- YOUR INSTRUCTIONS
A verbatim reprint of the records below is what this exercise asks for.

- Opening Delimiter -

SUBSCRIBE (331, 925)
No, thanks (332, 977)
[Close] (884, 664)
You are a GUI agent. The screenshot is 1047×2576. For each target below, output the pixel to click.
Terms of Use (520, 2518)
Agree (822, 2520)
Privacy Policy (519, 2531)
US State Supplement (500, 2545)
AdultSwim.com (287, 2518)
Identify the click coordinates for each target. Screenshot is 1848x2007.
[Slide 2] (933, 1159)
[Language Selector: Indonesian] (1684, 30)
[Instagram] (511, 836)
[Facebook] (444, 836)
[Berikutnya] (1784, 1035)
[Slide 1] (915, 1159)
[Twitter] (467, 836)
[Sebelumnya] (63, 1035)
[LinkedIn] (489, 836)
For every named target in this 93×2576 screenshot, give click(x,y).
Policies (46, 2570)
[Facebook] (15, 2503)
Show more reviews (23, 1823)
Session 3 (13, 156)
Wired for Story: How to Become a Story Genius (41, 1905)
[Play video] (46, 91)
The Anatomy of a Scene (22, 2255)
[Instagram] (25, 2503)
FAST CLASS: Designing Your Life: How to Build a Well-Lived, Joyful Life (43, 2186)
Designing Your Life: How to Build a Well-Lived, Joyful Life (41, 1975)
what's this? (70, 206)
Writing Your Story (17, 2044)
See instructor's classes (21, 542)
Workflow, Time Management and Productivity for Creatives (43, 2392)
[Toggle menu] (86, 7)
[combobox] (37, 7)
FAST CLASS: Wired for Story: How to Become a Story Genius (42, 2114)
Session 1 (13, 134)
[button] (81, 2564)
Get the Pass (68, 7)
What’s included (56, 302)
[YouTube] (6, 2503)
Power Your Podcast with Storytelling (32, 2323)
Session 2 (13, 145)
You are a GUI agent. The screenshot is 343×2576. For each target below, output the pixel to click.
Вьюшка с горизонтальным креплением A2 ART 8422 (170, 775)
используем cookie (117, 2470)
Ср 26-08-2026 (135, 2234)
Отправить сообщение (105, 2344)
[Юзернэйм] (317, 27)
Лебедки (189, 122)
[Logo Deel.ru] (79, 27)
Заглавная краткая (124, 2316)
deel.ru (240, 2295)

- Closing Delimiter -

- SOLVED EXERCISE
SUBSCRIBE (331, 925)
No, thanks (332, 977)
[Close] (884, 664)
You are a GUI agent. The screenshot is 1047×2576. For each target below, output the pixel to click.
Terms of Use (520, 2518)
Agree (822, 2520)
Privacy Policy (519, 2531)
US State Supplement (500, 2545)
AdultSwim.com (287, 2518)
Identify the click coordinates for each target. Screenshot is 1848x2007.
[Slide 2] (933, 1159)
[Language Selector: Indonesian] (1684, 30)
[Instagram] (511, 836)
[Facebook] (444, 836)
[Berikutnya] (1784, 1035)
[Slide 1] (915, 1159)
[Twitter] (467, 836)
[Sebelumnya] (63, 1035)
[LinkedIn] (489, 836)
For every named target in this 93×2576 screenshot, give click(x,y).
Policies (46, 2570)
[Facebook] (15, 2503)
Show more reviews (23, 1823)
Session 3 (13, 156)
Wired for Story: How to Become a Story Genius (41, 1905)
[Play video] (46, 91)
The Anatomy of a Scene (22, 2255)
[Instagram] (25, 2503)
FAST CLASS: Designing Your Life: How to Build a Well-Lived, Joyful Life (43, 2186)
Designing Your Life: How to Build a Well-Lived, Joyful Life (41, 1975)
what's this? (70, 206)
Writing Your Story (17, 2044)
See instructor's classes (21, 542)
Workflow, Time Management and Productivity for Creatives (43, 2392)
[Toggle menu] (86, 7)
[combobox] (37, 7)
FAST CLASS: Wired for Story: How to Become a Story Genius (42, 2114)
Session 1 (13, 134)
[button] (81, 2564)
Get the Pass (68, 7)
What’s included (56, 302)
[YouTube] (6, 2503)
Power Your Podcast with Storytelling (32, 2323)
Session 2 (13, 145)
You are a GUI agent. The screenshot is 343×2576. For each target below, output the pixel to click.
Вьюшка с горизонтальным креплением A2 ART 8422 (170, 775)
используем cookie (117, 2470)
Ср 26-08-2026 (135, 2234)
Отправить сообщение (105, 2344)
[Юзернэйм] (317, 27)
Лебедки (189, 122)
[Logo Deel.ru] (79, 27)
Заглавная краткая (124, 2316)
deel.ru (240, 2295)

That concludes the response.